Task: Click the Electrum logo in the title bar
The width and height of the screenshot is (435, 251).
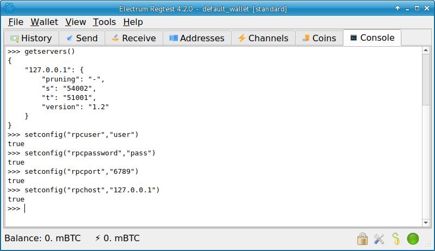Action: coord(9,8)
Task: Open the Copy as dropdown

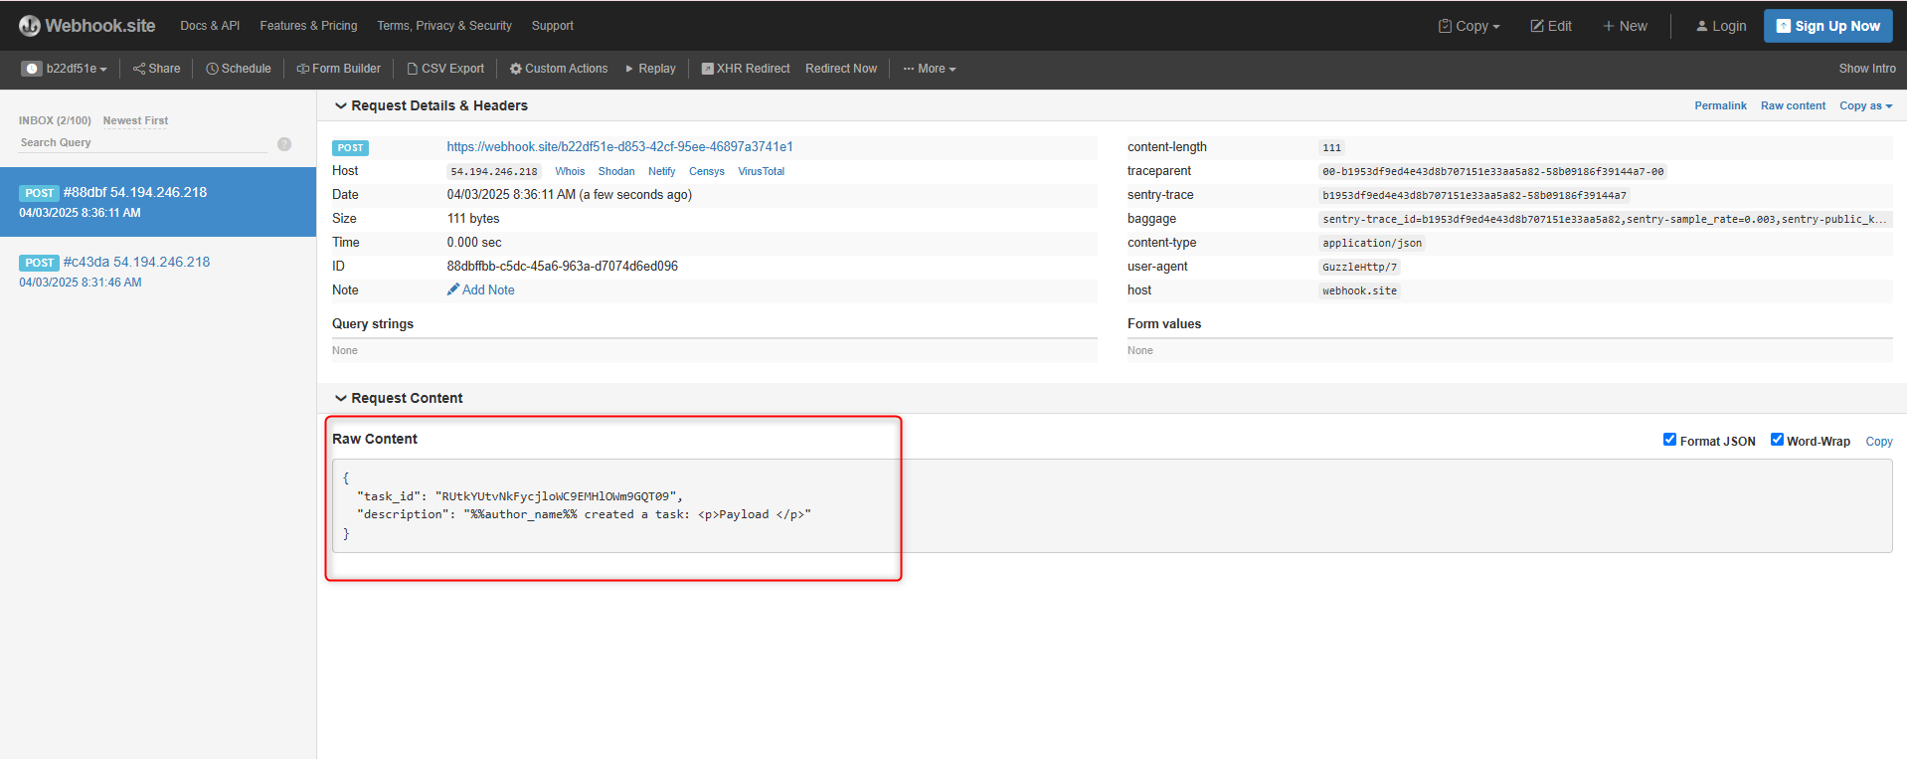Action: (1865, 105)
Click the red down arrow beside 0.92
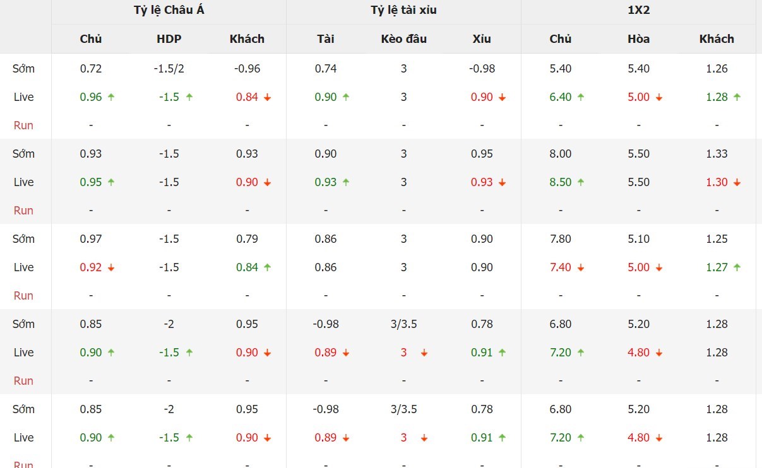Viewport: 762px width, 468px height. point(111,268)
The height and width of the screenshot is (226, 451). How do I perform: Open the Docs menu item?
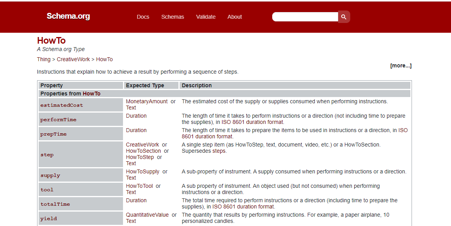(143, 17)
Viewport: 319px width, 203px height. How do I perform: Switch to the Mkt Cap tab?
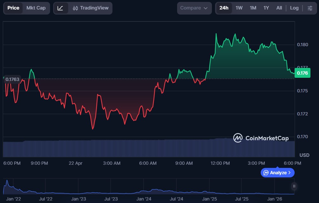36,8
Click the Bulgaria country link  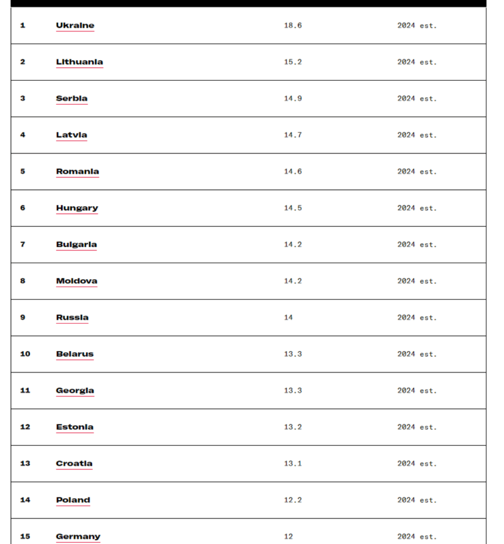(76, 244)
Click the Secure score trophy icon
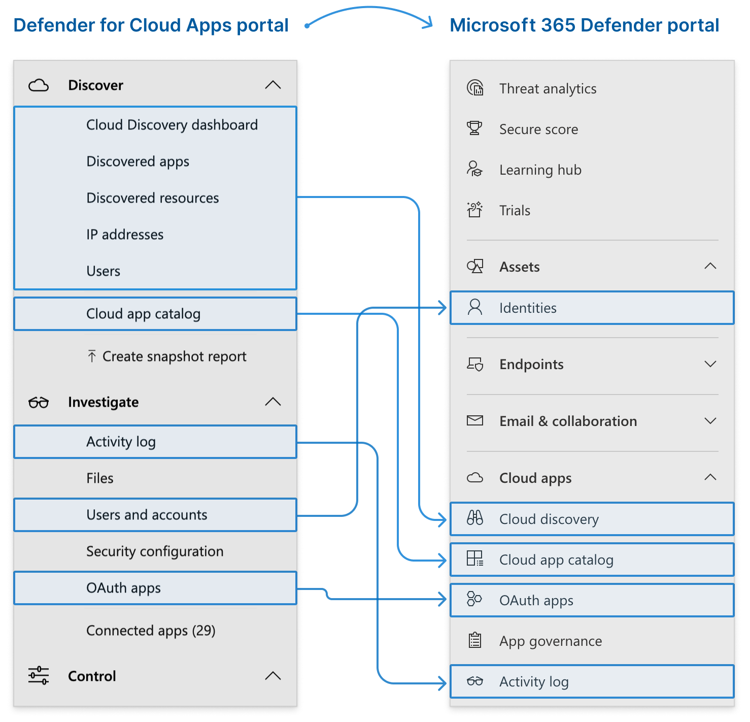 [475, 128]
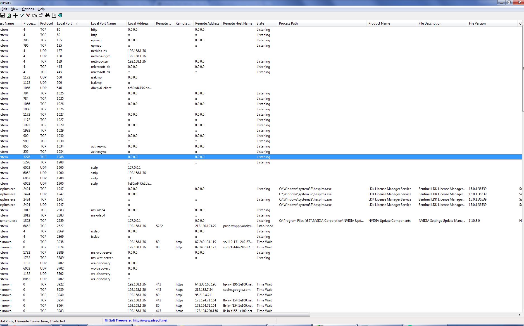Click the Refresh toolbar icon
The width and height of the screenshot is (524, 326).
pos(9,16)
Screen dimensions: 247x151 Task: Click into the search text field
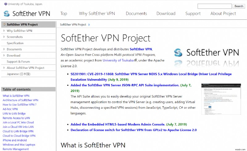pyautogui.click(x=214, y=6)
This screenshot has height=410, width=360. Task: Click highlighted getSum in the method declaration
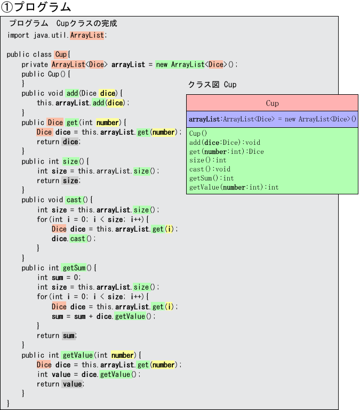[x=74, y=268]
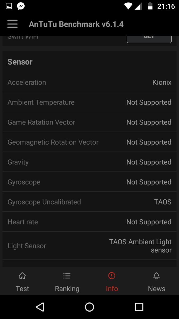Tap the Ranking list icon
The height and width of the screenshot is (319, 179).
point(67,276)
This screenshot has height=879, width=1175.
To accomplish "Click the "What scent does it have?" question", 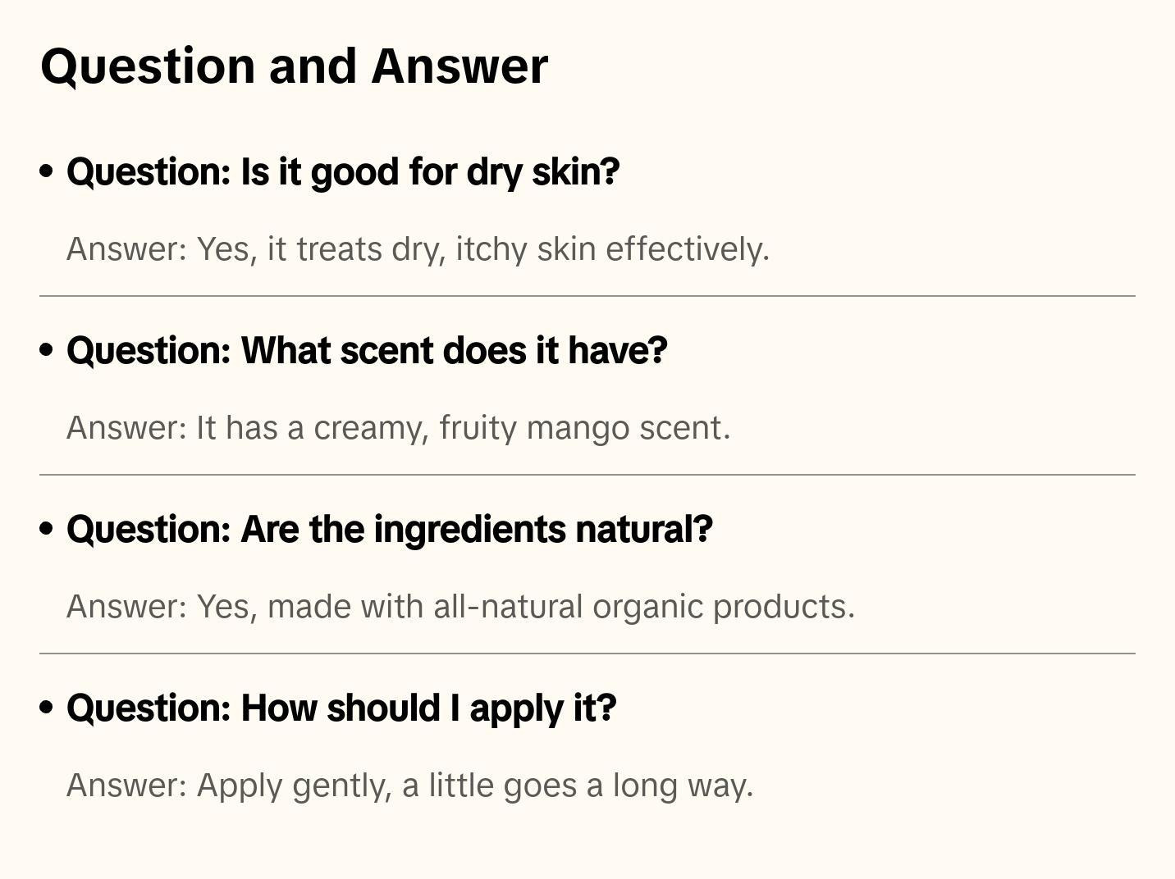I will [x=367, y=351].
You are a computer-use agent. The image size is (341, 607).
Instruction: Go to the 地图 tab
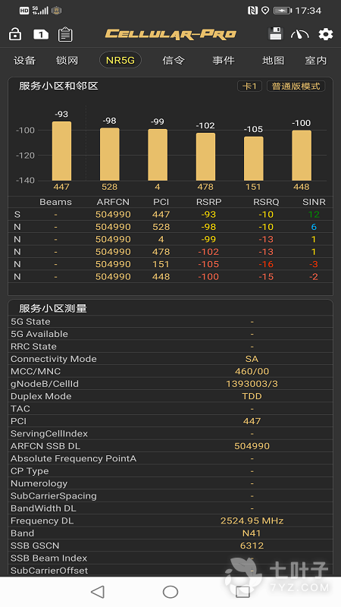(x=274, y=61)
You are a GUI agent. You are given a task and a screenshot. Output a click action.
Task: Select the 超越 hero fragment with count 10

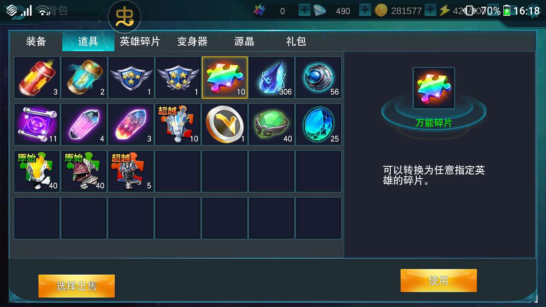click(178, 125)
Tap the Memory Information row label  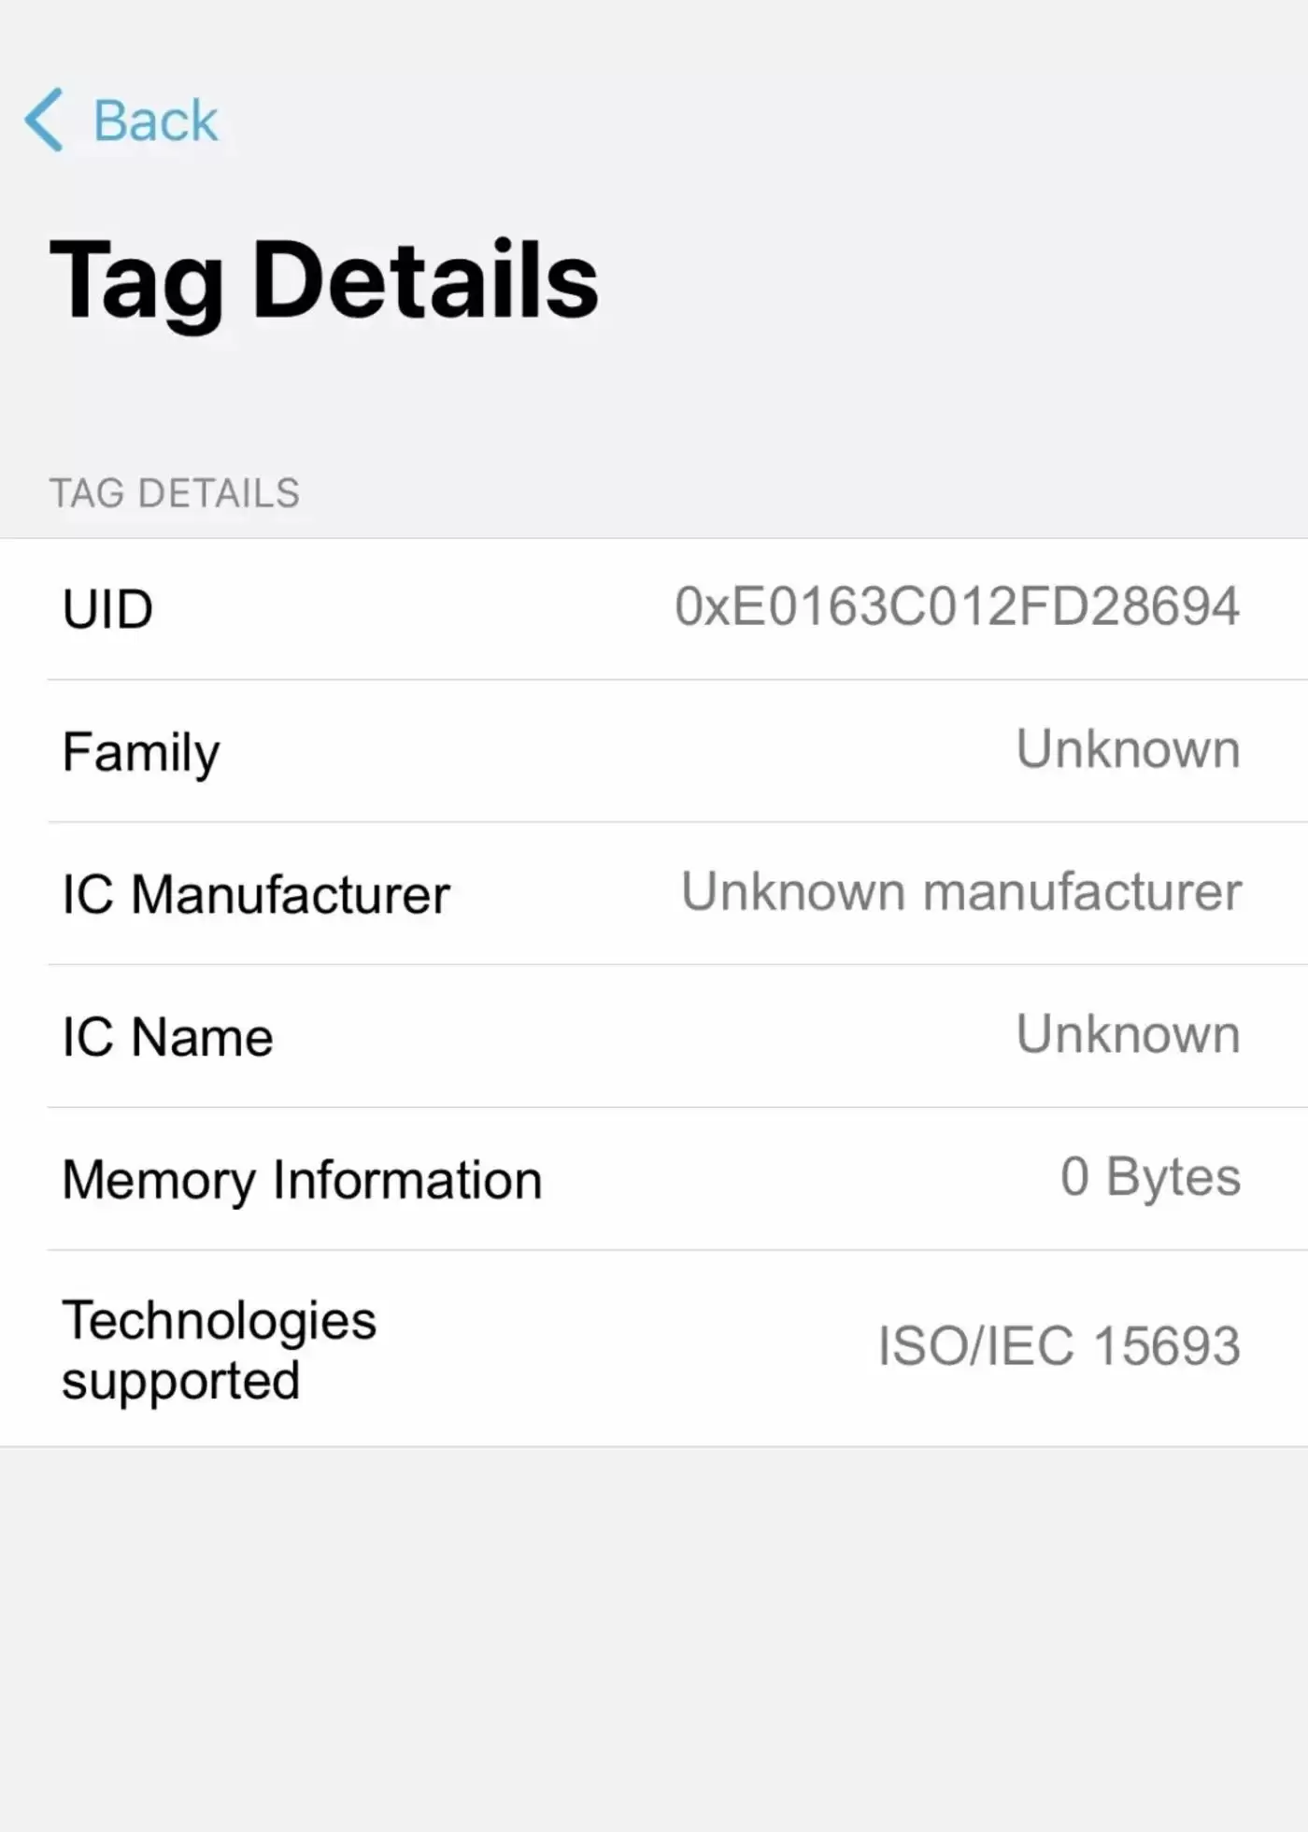(302, 1180)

● ● ● ● ●

Copy down every line of the material above that includes the string "agent".

__Problem solution__:
You are a computer-use agent. The image size is (341, 607).
You are a GUI agent. You are given a task and a screenshot. Output a click action.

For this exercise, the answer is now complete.